I found it on auctionarms for the high bid of $450. So I can kind of see the worth but that was one in excellent condition.

May 4, 2003, 10:54 PM
I'm currently away from my reference books, so this is what I can offer right now:

The Colt Army Special was developed from an 1890's Colt DA revolver frame that was known as the Colt "41 caliber" frame.

In the early 20's the Army Special was basically renamed the Colt Official Police and was made until 1969.

The "Army Special" name was a marketing ploy, since no army ever officially adopted the model.

They were available in a number of calibers, including the 38 Special and your 32/20 W.C.F., which stands for Winchester Center Fire.

The Army Special is not particularly rare, and prices aren't usually as high as the one on the auction site.

As to your problems, it's very likely the gun is out of time, and needs to be repaired by a QUALIFIED gunsmith who is trained to repair the older Colt revolvers.
The problem is, truly qualified Colt 'smiths are tough to find.

Fortunately, the Army Special can use most, if not all Official Police parts, and any good Colt 'smith can repair it to working shape.

Unfortunately, these 'smiths don't work cheap.
For an idea of costs, contact somebody like Cylinder & Slide Shop, who do first quality work. They are expensive but they also do it RIGHT, and stand behind their work.

May 5, 2003, 11:03 AM
Outstanding. That is exactly the kind of information I was looking for.

I had read some threads somewhere about timing and I found the parts to fix it I think for around $15. I wouldn't think of fixing it myself so I'll look around like you said.

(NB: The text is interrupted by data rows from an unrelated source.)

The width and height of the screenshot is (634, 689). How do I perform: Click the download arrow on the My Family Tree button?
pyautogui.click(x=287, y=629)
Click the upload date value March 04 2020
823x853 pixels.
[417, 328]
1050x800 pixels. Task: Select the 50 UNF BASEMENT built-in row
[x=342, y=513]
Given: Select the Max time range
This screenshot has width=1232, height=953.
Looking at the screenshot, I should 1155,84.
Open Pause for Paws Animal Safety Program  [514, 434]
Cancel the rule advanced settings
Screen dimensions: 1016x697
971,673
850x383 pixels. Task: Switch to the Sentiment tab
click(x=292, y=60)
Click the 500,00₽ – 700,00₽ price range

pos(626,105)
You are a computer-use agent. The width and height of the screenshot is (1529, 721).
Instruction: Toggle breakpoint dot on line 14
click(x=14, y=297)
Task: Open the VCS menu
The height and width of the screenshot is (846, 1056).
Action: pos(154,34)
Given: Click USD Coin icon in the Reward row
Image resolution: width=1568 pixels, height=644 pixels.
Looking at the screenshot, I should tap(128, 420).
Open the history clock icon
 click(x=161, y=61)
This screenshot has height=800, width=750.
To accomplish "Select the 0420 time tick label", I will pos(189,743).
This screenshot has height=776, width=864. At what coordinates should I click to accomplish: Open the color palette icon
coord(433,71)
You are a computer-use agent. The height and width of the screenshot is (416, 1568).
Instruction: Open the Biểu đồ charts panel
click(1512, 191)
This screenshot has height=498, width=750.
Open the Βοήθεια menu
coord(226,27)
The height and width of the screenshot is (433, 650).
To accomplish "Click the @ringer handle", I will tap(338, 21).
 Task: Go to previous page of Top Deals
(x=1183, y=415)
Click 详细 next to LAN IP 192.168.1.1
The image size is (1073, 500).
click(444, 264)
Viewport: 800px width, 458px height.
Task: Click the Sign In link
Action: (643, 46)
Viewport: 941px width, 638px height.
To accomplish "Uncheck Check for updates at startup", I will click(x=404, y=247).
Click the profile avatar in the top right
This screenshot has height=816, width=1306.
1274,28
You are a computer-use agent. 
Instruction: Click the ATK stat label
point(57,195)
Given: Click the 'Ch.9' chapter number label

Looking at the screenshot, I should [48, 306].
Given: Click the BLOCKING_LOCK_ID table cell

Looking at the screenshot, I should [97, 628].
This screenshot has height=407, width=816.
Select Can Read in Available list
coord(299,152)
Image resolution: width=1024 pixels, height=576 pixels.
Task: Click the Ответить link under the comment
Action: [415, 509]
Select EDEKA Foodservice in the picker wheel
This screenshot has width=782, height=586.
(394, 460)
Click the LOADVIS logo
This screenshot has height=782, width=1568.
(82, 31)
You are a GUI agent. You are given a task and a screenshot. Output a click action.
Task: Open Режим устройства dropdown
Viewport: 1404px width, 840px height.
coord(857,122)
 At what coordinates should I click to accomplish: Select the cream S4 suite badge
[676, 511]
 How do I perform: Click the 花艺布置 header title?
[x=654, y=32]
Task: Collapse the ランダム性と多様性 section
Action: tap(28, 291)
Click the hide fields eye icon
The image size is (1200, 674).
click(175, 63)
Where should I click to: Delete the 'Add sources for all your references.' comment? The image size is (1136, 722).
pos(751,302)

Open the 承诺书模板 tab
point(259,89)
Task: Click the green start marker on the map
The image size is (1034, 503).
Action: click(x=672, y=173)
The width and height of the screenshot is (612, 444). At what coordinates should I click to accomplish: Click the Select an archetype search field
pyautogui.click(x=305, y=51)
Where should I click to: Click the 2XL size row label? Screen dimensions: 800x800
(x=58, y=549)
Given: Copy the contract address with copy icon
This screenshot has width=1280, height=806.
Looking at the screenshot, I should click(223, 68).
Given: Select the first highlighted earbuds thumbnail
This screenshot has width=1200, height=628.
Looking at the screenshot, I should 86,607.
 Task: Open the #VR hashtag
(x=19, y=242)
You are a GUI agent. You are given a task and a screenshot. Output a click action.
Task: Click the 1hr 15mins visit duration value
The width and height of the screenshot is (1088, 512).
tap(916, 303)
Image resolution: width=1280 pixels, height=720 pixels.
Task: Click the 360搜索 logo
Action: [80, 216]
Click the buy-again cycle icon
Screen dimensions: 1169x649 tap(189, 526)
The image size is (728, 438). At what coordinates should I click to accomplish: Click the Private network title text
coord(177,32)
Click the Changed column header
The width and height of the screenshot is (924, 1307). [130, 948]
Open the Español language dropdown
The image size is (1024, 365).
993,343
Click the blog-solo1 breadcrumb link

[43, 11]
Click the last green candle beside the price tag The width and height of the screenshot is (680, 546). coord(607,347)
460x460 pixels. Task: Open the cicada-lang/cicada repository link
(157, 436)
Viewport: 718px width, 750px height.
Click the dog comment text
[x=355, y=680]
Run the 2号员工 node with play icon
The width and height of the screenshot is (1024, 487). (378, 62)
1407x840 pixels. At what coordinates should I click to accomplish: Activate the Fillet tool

Thank you very much dfaris for your response. That helps me out alot.

Old Fuff
May 5, 2003, 10:22 PM
The previous answers covered most of what you wanted to know, except the date of manufacture - which is 1922. The Army Special/Offical Police is a good revolver, and if the cost wasn't too great I'd get it fixed. While .32-20 (,32 WCF) guns are not uncommon, those that don't have bad bores are.

Jim K
May 5, 2003, 10:49 PM
One thought. Before spending any money on a gunsmith, get a can of a good spray cleaner and penetrant. WD-40 will do if that is all you can get, but I prefer G-96 Gun Treatment, which will not mildew or gunk up.

Take off the grips, cock the hammer and spray the stuff into the action. Then spray the back of the cylinder and down in front of the trigger. Work the action while spraying. Let the gun drain, and spray it again, working the action while doing so.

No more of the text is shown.